Wellington-based performance trio Laser Kiwi have successfully fooled magicians Penn & Teller during an appearance on their television show.

Penn & Teller: Fool Us has contestants perform a magic trick, and then the duo try to guess how they did it.

Only about 10-15% of contestants manage to fool Penn & Teller.

Here’s Laser Kiwi on the show, which aired in the US this week:

The trio, who have been working together for about 10 years and call themselves “the world’s only surreal sketch circus”, entertained the live studio audience as the cameras rolled, with a jar of olives, a martini, 162 dominoes and some “big prop magic”.

Penn Jillette then told the trio that he and Raymond Teller had both loved the act, particularly how it combined goofiness with “a trick that is really complex”.

After the US magicians watched the Kiwis’ act, they submitted their guesses on how the magic tricks were done — and these were sent to the show’s judges to decide whether the pair had been fooled or had worked it out. The judges deemed the trio had indeed got their tricks past Penn & Teller.

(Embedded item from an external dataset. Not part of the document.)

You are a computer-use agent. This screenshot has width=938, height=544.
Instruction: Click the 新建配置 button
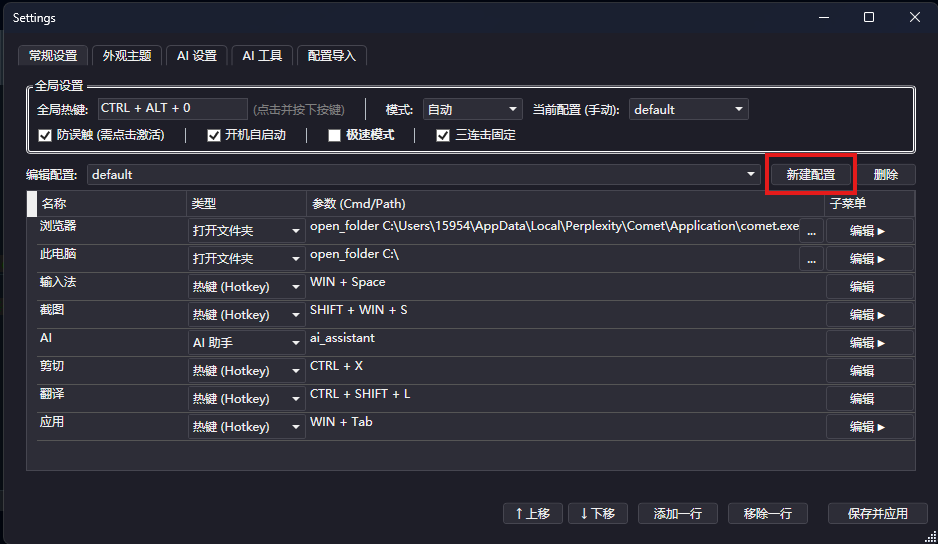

One third of Laser Kiwi, Degge Jarvie, told RNZ’s Morning Report that magic was something new for the friends, who have toured the world as a comedy and circus act.

They designed a new magic trick for the act, working it up over the kitchen counter in an Airbnb, and integrated it with elements from the hour-long comedy routine they were currently touring.

They were quietly hopeful the magic would get by Penn and Teller’s eagle eyes, Jarvie said they were “fairly confident — we’ve met a lot of magicians in our time, and they seemed to think that we’d fooled them, so I honestly went in probably 50:50”.

The trio were named after an infamous 2015 flag design that was floated as part of a referendum on the New Zealand national flag referendum.

Jarvie said, since appearing into the show, Laser Kiwi have noticed an uptick in emails interested in seeing about booking them. However, he thought they would stay focused on comedy for now, rather than jumping to magic showmanship.